The United States Dollar (USD) is correcting from weekly lows, as bulls find their footing amid broad risk-aversion. Rising tensions over the approaching US debt ceiling deadline and a lack of clarity on the Federal Reserve (Fed) interest rates outlook weigh on the market sentiment. Investors readjust their US Dollar positions, bracing for a week of high-profile quarterly earnings and closely watched economic data from the United States.
Earnings this week include a spate of potential market movers, including tech and tech-adjacent Alphabet Inc, Microsoft Corp, Meta Platforms Inc and Amazon.com. On the macroeconomic front, the first quarter Gross Domestic Product (GDP) and April Personal Consumption Expenditures (PCE) Price Index will be closely scrutinized in the second half of this week. In the meantime, the mid-tier US Conference Board Consumer Confidence data and housing data will entertain US Dollar traders.
The US Dollar Index, which tracks the USD performance against a basket of six major currencies, trades marginally higher on the day, near 101.50.
The US Dollar Index (DXY) is challenging the 101.50 psychological level on the road to recovery from weekly troughs. The recovery could gain traction if DXY manages to yield a daily closing above the bearish 21-Day Moving Average (DMA). It is worth noting that the index has failed to settle above the 21 DMA since March 15 on a daily candlestick closing basis.
Acceptance above the latter could initiate a fresh upswing toward the 102.50 psychological barrier, beyond which the confluence of the downward-sloping 50 and 100 DMAs at around 103.30 will be on buyers’ radars.

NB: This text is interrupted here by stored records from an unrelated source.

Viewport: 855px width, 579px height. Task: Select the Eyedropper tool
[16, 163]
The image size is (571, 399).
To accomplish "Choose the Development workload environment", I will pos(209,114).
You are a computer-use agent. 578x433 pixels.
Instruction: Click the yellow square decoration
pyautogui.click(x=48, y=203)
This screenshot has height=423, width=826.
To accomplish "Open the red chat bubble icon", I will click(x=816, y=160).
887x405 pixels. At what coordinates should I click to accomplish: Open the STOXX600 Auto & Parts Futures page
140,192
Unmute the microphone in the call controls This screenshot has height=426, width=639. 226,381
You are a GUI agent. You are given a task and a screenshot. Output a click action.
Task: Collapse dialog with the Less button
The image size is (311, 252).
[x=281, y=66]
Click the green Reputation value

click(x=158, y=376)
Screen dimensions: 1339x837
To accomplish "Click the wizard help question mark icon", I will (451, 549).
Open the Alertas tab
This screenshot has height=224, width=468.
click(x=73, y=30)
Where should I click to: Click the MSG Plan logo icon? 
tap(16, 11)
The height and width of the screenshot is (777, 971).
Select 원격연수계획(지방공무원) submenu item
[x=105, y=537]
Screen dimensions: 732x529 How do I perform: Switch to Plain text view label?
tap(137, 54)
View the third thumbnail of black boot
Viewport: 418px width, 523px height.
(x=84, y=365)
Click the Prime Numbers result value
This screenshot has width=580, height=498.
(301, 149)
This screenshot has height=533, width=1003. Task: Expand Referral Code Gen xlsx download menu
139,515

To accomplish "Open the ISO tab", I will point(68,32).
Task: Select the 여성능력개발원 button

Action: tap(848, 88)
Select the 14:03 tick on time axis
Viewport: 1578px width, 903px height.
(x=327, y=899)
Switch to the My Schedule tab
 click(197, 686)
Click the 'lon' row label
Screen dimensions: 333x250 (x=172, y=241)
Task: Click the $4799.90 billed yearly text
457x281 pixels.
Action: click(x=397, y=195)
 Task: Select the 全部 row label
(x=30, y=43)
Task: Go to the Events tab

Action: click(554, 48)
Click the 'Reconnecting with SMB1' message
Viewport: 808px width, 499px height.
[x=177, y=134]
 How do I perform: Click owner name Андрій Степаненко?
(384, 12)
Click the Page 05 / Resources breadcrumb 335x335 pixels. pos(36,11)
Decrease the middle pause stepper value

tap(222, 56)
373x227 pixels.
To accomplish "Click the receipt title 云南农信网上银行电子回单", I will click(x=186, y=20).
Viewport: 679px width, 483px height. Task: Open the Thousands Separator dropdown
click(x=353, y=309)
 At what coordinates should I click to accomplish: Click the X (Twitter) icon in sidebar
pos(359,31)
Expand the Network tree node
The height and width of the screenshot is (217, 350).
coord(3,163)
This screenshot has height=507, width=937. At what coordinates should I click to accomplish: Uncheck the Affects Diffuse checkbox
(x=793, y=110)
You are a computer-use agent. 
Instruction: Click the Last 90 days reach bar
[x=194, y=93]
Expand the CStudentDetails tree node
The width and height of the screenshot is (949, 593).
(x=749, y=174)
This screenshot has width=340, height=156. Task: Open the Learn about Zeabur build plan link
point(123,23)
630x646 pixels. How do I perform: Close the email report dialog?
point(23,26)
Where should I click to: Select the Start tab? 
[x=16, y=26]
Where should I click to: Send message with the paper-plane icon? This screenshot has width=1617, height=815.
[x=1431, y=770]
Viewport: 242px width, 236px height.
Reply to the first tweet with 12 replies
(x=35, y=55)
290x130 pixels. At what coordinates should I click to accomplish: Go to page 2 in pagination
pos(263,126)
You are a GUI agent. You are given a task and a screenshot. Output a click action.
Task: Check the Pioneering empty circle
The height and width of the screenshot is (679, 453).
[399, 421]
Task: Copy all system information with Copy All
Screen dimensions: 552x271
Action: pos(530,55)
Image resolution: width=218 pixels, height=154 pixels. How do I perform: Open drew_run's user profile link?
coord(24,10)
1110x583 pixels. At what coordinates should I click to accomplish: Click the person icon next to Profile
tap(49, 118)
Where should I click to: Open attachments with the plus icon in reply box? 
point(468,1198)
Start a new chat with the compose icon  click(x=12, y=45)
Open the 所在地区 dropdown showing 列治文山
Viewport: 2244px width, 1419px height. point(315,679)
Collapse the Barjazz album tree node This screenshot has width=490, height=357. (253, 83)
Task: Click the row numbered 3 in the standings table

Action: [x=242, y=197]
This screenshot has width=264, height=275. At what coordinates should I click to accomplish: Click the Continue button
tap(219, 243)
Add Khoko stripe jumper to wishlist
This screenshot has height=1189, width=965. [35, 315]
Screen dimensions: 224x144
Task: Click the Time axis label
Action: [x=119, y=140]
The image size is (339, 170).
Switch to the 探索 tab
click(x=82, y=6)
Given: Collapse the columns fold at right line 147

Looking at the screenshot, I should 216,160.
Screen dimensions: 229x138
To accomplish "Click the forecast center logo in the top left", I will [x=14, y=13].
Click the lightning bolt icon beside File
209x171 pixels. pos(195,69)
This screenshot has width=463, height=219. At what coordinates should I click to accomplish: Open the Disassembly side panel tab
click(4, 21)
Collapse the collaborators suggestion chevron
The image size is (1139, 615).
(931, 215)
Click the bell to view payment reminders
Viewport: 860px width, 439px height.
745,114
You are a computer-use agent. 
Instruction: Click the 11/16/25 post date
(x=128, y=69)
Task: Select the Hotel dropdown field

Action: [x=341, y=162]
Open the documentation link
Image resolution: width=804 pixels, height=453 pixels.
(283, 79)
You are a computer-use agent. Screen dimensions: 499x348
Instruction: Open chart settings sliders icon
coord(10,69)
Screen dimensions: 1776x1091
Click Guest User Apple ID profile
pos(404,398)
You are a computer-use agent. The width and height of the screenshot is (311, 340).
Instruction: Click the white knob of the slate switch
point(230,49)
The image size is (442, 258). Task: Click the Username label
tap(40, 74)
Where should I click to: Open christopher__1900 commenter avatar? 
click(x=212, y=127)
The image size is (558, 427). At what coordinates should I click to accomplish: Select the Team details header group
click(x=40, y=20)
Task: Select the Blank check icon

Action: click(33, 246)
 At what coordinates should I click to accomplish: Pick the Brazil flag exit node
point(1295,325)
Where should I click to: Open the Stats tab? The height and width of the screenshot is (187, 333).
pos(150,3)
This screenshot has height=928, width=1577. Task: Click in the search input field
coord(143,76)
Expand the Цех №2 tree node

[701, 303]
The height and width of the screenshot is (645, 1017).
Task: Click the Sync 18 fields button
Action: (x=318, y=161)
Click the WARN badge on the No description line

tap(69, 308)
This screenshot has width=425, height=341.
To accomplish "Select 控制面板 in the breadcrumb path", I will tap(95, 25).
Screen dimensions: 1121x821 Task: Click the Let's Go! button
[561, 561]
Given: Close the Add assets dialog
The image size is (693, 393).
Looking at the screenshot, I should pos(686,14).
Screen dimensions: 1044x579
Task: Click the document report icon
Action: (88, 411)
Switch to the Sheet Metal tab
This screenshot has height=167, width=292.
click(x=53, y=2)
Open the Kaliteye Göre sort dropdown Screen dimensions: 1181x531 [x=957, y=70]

With the 14-day Relative Strength Index (RSI), however, still below the 50.00 level, the recovery attempts in DXY are likely to be sold into. Immediate support is seen at the intraday low of 101.19, below which the 101.00 round number will challenge the bullish commitments. Deeper declines will seek validation from the multi-month low reached on April 14 at 100.78.
Stock markets in the US are likely to turn bearish if the Federal Reserve goes into a tightening cycle to battle rising inflation. Higher interest rates will ramp up the cost of borrowing and weigh on business investment. In that scenario, investors are likely to refrain from taking on high-risk, high-return positions. As a result of risk aversion and tight monetary policy, the US Dollar Index (DXY) should rise while the broad S&P 500 Index declines, revealing an inverse correlation.
During times of monetary loosening via lower interest rates and quantitative easing to ramp up economic activity, investors are likely to bet on assets that are expected to deliver higher returns, such as shares of technology companies. The Nasdaq Composite is a technology-heavy index and it is expected to outperform other major equity indexes in such a period. On the other hand, the US Dollar Index should turn bearish due to the rising money supply and the weakening safe-haven demand.